FBA is 𝑂(|𝑉||𝐸|), so implementing Algorithm 1 by naïvely looping over all the voxels can take a significant amount of time before the segmentation converges [6]. For example, running on a desktop computer (described in Section 2.6), SCAPE took 345 seconds (1229 iterations) to segment a brain MRI with 256 × 256 × 124 voxels. Three types of implementations were investigated to reduce the time needed for a segmentation. First, an attempt was made to accelerate SCAPE on a single processor. Second, an equivalent approach to SCAPE using Dijkstra’s algorithm was implemented on a single processor. Third, SCAPE was implemented on parallel processors.

2.4.1. SCAPE Implementation on CPU

Three improvements were investigated to reduce the time for SCAPE to converge while running on a single processor. First, the calculations were performed using single-buffering instead of the double-buffering that is commonly described for FBA (colloquially, “in-place” updates instead of “ping-pong”) [6, 13]. Using single-buffering, an updated distance propagates through other calculations in the same iteration, reducing the number of iterations required. Second, via Yen’s improvement, the order of the vertices (or edges) was reversed each iteration, allowing the propagation of updates to spread first one direction and then the other [16]. Third, a narrow-band approach was implemented in which the voxels were grouped into 8 × 8 × 8 “tiles” (size chosen heuristically). The calculations for a tile were skipped unless one or more vertices in that tile, or in the orthogonally adjacent (von Neumann neighbor) tiles, were updated in the previous iteration. These algorithmic changes do not affect the typical inductive proof of correctness for FBA, and extensive tests have resulted in equivalent results with and without these improvements.
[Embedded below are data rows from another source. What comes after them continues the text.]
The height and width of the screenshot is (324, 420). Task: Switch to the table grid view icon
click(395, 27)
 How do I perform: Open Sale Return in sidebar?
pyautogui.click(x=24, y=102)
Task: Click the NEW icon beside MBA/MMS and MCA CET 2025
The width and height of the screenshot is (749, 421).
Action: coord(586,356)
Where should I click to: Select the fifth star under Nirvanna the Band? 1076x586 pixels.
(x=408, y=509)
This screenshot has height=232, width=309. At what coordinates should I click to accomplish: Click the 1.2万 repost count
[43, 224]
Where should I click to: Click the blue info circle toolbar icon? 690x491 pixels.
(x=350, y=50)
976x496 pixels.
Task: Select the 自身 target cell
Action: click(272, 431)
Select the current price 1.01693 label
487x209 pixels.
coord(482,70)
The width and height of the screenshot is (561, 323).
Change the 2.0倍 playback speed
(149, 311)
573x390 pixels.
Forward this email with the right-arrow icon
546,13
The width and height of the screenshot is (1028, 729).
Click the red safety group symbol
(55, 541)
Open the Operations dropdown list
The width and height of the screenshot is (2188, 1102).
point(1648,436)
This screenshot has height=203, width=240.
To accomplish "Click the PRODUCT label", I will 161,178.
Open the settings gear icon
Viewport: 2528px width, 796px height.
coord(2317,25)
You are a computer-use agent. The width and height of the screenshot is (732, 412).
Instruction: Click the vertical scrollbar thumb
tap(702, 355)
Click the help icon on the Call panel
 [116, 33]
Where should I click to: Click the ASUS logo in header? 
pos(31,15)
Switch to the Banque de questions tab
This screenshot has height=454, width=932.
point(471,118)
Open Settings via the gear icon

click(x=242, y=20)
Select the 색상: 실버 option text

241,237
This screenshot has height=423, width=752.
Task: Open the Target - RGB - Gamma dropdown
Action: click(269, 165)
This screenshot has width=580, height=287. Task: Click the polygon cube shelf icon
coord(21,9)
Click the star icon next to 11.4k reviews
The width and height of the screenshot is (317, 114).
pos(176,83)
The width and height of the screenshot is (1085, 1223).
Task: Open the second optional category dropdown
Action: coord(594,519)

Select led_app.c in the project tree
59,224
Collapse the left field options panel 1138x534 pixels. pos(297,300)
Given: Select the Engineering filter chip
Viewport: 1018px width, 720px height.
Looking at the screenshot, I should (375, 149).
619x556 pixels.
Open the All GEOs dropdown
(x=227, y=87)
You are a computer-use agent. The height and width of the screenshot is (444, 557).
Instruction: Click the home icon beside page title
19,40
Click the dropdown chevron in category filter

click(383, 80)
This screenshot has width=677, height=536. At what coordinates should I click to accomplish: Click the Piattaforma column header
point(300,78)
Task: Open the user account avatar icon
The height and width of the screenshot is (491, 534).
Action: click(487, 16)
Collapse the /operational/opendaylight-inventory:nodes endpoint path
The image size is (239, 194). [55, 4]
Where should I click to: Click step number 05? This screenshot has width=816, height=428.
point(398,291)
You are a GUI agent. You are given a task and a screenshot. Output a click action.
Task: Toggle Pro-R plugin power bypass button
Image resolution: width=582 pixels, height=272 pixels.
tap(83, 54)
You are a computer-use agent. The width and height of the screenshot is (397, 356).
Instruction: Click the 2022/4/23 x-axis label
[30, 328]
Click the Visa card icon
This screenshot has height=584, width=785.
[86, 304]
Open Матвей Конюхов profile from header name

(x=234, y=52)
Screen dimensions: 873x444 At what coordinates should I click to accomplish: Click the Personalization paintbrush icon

2.4.2. Dijkstra’s Algorithm with Edges on CPU

The second implementation tested herein was Dijkstra’s algorithm on a single processor [17]. Like FBA, Dijkstra’s algorithm solves the single-source shortest-path problem, and so can segment images. Furthermore, Dijkstra’s algorithm is asymptotically the fastest known algorithm for graphs with unbounded nonnegative weights, 𝑂(|𝑉|log|𝑉|+|𝐸|), when coded using a priority queue.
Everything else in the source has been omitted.